Return the data below verbatim, every line in its original order and without any changes.

▶

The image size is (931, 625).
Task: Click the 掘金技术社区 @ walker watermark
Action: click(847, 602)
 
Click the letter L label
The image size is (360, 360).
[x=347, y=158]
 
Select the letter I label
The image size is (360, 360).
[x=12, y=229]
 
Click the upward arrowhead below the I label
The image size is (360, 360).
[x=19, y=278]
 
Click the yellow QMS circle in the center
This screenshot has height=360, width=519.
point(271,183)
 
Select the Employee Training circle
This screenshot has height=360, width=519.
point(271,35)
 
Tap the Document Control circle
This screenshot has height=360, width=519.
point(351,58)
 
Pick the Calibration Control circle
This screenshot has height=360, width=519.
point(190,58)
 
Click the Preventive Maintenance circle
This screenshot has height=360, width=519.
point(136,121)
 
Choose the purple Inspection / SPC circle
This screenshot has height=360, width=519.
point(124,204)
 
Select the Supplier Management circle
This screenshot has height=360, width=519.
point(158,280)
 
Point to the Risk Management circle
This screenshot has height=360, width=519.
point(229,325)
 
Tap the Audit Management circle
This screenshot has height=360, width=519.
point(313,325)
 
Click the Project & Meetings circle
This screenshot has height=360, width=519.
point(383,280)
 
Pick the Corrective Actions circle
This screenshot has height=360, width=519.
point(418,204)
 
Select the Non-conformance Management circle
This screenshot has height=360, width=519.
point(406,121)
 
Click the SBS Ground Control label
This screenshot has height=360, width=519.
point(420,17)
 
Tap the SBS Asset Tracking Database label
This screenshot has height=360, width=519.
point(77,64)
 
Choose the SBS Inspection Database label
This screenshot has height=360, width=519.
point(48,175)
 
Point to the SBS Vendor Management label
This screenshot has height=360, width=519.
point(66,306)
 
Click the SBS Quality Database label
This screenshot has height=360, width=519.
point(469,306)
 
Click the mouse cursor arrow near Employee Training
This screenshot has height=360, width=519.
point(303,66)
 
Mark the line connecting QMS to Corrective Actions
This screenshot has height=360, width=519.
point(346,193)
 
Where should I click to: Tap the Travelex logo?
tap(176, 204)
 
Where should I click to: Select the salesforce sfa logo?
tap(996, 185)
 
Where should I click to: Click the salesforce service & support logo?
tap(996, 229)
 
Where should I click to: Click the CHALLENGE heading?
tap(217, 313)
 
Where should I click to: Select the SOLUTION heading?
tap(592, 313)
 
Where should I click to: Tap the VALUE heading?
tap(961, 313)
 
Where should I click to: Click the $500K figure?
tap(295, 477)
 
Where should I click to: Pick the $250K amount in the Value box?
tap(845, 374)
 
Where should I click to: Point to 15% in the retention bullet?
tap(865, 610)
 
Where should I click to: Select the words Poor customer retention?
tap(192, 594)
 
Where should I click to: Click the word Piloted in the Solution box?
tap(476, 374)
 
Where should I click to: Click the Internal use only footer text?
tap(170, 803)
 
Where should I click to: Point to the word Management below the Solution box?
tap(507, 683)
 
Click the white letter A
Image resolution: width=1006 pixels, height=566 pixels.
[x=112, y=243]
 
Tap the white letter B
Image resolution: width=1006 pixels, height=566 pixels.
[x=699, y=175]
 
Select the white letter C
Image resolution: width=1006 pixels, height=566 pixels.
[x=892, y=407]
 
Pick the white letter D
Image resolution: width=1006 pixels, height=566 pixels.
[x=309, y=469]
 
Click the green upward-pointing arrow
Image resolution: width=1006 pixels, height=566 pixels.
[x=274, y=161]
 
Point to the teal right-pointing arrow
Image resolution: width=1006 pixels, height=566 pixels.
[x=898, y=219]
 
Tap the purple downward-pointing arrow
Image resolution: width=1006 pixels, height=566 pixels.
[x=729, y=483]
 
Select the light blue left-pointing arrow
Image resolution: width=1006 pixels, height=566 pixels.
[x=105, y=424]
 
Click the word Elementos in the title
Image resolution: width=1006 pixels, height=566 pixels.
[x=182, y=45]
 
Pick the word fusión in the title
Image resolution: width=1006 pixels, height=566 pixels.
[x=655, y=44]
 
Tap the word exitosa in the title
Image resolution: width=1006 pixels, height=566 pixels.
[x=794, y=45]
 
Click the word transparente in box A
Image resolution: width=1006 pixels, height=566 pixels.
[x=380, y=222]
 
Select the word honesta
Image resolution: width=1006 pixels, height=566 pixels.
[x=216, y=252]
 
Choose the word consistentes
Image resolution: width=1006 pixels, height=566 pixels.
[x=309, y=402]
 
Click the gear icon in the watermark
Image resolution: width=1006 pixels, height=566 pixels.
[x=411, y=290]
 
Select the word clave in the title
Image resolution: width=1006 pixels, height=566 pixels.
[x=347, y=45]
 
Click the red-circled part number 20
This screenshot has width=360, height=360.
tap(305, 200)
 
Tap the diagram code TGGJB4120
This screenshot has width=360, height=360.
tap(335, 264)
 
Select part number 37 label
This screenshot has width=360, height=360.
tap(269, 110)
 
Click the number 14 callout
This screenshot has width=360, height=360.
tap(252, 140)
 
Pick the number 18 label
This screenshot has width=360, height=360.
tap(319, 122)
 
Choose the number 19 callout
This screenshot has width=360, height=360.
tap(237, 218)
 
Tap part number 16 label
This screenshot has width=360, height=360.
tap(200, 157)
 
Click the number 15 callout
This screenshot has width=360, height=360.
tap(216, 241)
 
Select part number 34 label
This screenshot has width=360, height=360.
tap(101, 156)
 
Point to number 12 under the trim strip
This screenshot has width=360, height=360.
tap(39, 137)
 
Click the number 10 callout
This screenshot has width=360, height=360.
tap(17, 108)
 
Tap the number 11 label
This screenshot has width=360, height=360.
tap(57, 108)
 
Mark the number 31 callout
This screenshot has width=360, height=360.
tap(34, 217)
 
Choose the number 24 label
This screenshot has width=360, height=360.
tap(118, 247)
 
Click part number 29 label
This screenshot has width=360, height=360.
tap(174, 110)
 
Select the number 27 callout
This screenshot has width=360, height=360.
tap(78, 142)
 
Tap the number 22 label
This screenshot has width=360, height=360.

◀

Reply -
The image size is (931, 625).
Task: Click the 掘金技术社区 @ walker watermark
Action: click(847, 602)
 
Click the letter L label
The image size is (360, 360).
[x=347, y=158]
 
Select the letter I label
The image size is (360, 360).
[x=12, y=229]
 
Click the upward arrowhead below the I label
The image size is (360, 360).
[x=19, y=278]
 
Click the yellow QMS circle in the center
This screenshot has height=360, width=519.
point(271,183)
 
Select the Employee Training circle
This screenshot has height=360, width=519.
point(271,35)
 
Tap the Document Control circle
This screenshot has height=360, width=519.
point(351,58)
 
Pick the Calibration Control circle
This screenshot has height=360, width=519.
point(190,58)
 
Click the Preventive Maintenance circle
This screenshot has height=360, width=519.
point(136,121)
 
Choose the purple Inspection / SPC circle
This screenshot has height=360, width=519.
point(124,204)
 
Select the Supplier Management circle
This screenshot has height=360, width=519.
point(158,280)
 
Point to the Risk Management circle
This screenshot has height=360, width=519.
point(229,325)
 
Tap the Audit Management circle
This screenshot has height=360, width=519.
point(313,325)
 
Click the Project & Meetings circle
This screenshot has height=360, width=519.
point(383,280)
 
Pick the Corrective Actions circle
This screenshot has height=360, width=519.
point(418,204)
 
Select the Non-conformance Management circle
This screenshot has height=360, width=519.
point(406,121)
 
Click the SBS Ground Control label
This screenshot has height=360, width=519.
point(420,17)
 
Tap the SBS Asset Tracking Database label
This screenshot has height=360, width=519.
point(77,64)
 
Choose the SBS Inspection Database label
This screenshot has height=360, width=519.
point(48,175)
 
Point to the SBS Vendor Management label
This screenshot has height=360, width=519.
point(66,306)
 
Click the SBS Quality Database label
This screenshot has height=360, width=519.
point(469,306)
 
Click the mouse cursor arrow near Employee Training
This screenshot has height=360, width=519.
point(303,66)
 
Mark the line connecting QMS to Corrective Actions
This screenshot has height=360, width=519.
point(346,193)
 
Where should I click to: Tap the Travelex logo?
tap(176, 204)
 
Where should I click to: Select the salesforce sfa logo?
tap(996, 185)
 
Where should I click to: Click the salesforce service & support logo?
tap(996, 229)
 
Where should I click to: Click the CHALLENGE heading?
tap(217, 313)
 
Where should I click to: Select the SOLUTION heading?
tap(592, 313)
 
Where should I click to: Tap the VALUE heading?
tap(961, 313)
 
Where should I click to: Click the $500K figure?
tap(295, 477)
 
Where should I click to: Pick the $250K amount in the Value box?
tap(845, 374)
 
Where should I click to: Point to 15% in the retention bullet?
tap(865, 610)
 
Where should I click to: Select the words Poor customer retention?
tap(192, 594)
 
Where should I click to: Click the word Piloted in the Solution box?
tap(476, 374)
 
Where should I click to: Click the Internal use only footer text?
tap(170, 803)
 
Where should I click to: Point to the word Management below the Solution box?
tap(507, 683)
 
Click the white letter A
Image resolution: width=1006 pixels, height=566 pixels.
[x=112, y=243]
 
Tap the white letter B
Image resolution: width=1006 pixels, height=566 pixels.
[x=699, y=175]
 
Select the white letter C
Image resolution: width=1006 pixels, height=566 pixels.
[x=892, y=407]
 
Pick the white letter D
Image resolution: width=1006 pixels, height=566 pixels.
[x=309, y=469]
 
Click the green upward-pointing arrow
Image resolution: width=1006 pixels, height=566 pixels.
[x=274, y=161]
 
Point to the teal right-pointing arrow
Image resolution: width=1006 pixels, height=566 pixels.
[x=898, y=219]
 
Tap the purple downward-pointing arrow
Image resolution: width=1006 pixels, height=566 pixels.
[x=729, y=483]
 
Select the light blue left-pointing arrow
Image resolution: width=1006 pixels, height=566 pixels.
[x=105, y=424]
 
Click the word Elementos in the title
Image resolution: width=1006 pixels, height=566 pixels.
[x=182, y=45]
 
Pick the word fusión in the title
Image resolution: width=1006 pixels, height=566 pixels.
[x=655, y=44]
 
Tap the word exitosa in the title
Image resolution: width=1006 pixels, height=566 pixels.
[x=794, y=45]
 
Click the word transparente in box A
Image resolution: width=1006 pixels, height=566 pixels.
[x=380, y=222]
 
Select the word honesta
Image resolution: width=1006 pixels, height=566 pixels.
[x=216, y=252]
 
Choose the word consistentes
Image resolution: width=1006 pixels, height=566 pixels.
[x=309, y=402]
 
Click the gear icon in the watermark
Image resolution: width=1006 pixels, height=566 pixels.
[x=411, y=290]
 
Select the word clave in the title
Image resolution: width=1006 pixels, height=566 pixels.
[x=347, y=45]
 
Click the red-circled part number 20
This screenshot has width=360, height=360.
tap(305, 200)
 
Tap the diagram code TGGJB4120
This screenshot has width=360, height=360.
tap(335, 264)
 
Select part number 37 label
This screenshot has width=360, height=360.
tap(269, 110)
 
Click the number 14 callout
This screenshot has width=360, height=360.
tap(252, 140)
 
Pick the number 18 label
This screenshot has width=360, height=360.
tap(319, 122)
 
Choose the number 19 callout
This screenshot has width=360, height=360.
tap(237, 218)
 
Tap part number 16 label
This screenshot has width=360, height=360.
tap(200, 157)
 
Click the number 15 callout
This screenshot has width=360, height=360.
tap(216, 241)
 
Select part number 34 label
This screenshot has width=360, height=360.
tap(101, 156)
 
Point to number 12 under the trim strip
This screenshot has width=360, height=360.
tap(39, 137)
 
Click the number 10 callout
This screenshot has width=360, height=360.
tap(17, 108)
 
Tap the number 11 label
This screenshot has width=360, height=360.
tap(57, 108)
 
Mark the number 31 callout
This screenshot has width=360, height=360.
tap(34, 217)
 
Choose the number 24 label
This screenshot has width=360, height=360.
tap(118, 247)
 
Click part number 29 label
This screenshot has width=360, height=360.
tap(174, 110)
 
Select the number 27 callout
This screenshot has width=360, height=360.
tap(78, 142)
 
Tap the number 22 label
This screenshot has width=360, height=360.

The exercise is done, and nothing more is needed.